### YOUR INSTRUCTIONS:
Copy every line of the listing below without changing anything.

┌──

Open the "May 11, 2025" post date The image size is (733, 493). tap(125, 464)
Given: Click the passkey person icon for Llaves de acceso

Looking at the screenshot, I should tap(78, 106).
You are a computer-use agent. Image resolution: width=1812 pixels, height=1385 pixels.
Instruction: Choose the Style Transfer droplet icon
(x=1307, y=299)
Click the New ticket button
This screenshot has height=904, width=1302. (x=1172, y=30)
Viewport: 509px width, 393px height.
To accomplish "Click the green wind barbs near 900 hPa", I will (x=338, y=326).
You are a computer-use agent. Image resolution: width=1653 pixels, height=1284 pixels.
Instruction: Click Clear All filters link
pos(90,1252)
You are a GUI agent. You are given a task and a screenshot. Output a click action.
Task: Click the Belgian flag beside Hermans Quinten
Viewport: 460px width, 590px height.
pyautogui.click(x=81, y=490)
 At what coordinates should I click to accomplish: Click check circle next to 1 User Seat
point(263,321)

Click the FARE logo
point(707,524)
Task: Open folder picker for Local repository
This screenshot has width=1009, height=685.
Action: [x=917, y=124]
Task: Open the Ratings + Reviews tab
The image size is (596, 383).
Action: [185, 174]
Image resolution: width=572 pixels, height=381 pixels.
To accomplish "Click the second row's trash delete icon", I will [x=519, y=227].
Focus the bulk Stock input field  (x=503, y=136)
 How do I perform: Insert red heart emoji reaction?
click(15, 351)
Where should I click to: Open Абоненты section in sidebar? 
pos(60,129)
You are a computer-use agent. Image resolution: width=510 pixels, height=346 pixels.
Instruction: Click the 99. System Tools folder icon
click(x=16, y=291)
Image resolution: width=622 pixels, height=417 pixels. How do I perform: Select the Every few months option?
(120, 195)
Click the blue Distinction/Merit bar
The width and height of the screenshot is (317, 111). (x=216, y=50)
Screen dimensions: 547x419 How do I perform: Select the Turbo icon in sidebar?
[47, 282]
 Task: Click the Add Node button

└──

### WORKED SOLUTION:
Open the "May 11, 2025" post date The image size is (733, 493). tap(125, 464)
Given: Click the passkey person icon for Llaves de acceso

Looking at the screenshot, I should tap(78, 106).
You are a computer-use agent. Image resolution: width=1812 pixels, height=1385 pixels.
Instruction: Choose the Style Transfer droplet icon
(x=1307, y=299)
Click the New ticket button
This screenshot has height=904, width=1302. (x=1172, y=30)
Viewport: 509px width, 393px height.
To accomplish "Click the green wind barbs near 900 hPa", I will (x=338, y=326).
You are a computer-use agent. Image resolution: width=1653 pixels, height=1284 pixels.
Instruction: Click Clear All filters link
pos(90,1252)
You are a GUI agent. You are given a task and a screenshot. Output a click action.
Task: Click the Belgian flag beside Hermans Quinten
Viewport: 460px width, 590px height.
pyautogui.click(x=81, y=490)
 At what coordinates should I click to accomplish: Click check circle next to 1 User Seat
point(263,321)

Click the FARE logo
point(707,524)
Task: Open folder picker for Local repository
This screenshot has width=1009, height=685.
Action: [x=917, y=124]
Task: Open the Ratings + Reviews tab
The image size is (596, 383).
Action: [185, 174]
Image resolution: width=572 pixels, height=381 pixels.
To accomplish "Click the second row's trash delete icon", I will [x=519, y=227].
Focus the bulk Stock input field  (x=503, y=136)
 How do I perform: Insert red heart emoji reaction?
click(15, 351)
Where should I click to: Open Абоненты section in sidebar? 
pos(60,129)
You are a computer-use agent. Image resolution: width=510 pixels, height=346 pixels.
Instruction: Click the 99. System Tools folder icon
click(x=16, y=291)
Image resolution: width=622 pixels, height=417 pixels. How do I perform: Select the Every few months option?
(120, 195)
Click the blue Distinction/Merit bar
The width and height of the screenshot is (317, 111). (x=216, y=50)
Screen dimensions: 547x419 How do I perform: Select the Turbo icon in sidebar?
[47, 282]
 Task: Click the Add Node button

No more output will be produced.